Rows on where targets appear:
"""

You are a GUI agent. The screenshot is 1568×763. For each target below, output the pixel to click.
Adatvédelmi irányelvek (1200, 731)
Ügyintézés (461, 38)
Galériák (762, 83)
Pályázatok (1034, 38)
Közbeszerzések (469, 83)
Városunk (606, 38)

"""

**Given request:** Scale the lines above by rewriting all of them, the request line included, with every answer coordinate multiplied by 1.5 and rounded to a whole number, halves rounded up.

**Finished exercise:**
You are a GUI agent. The screenshot is 1568×763. For each target below, output the pixel to click.
Adatvédelmi irányelvek (1800, 1097)
Ügyintézés (692, 57)
Galériák (1143, 125)
Pályázatok (1551, 57)
Közbeszerzések (704, 125)
Városunk (909, 57)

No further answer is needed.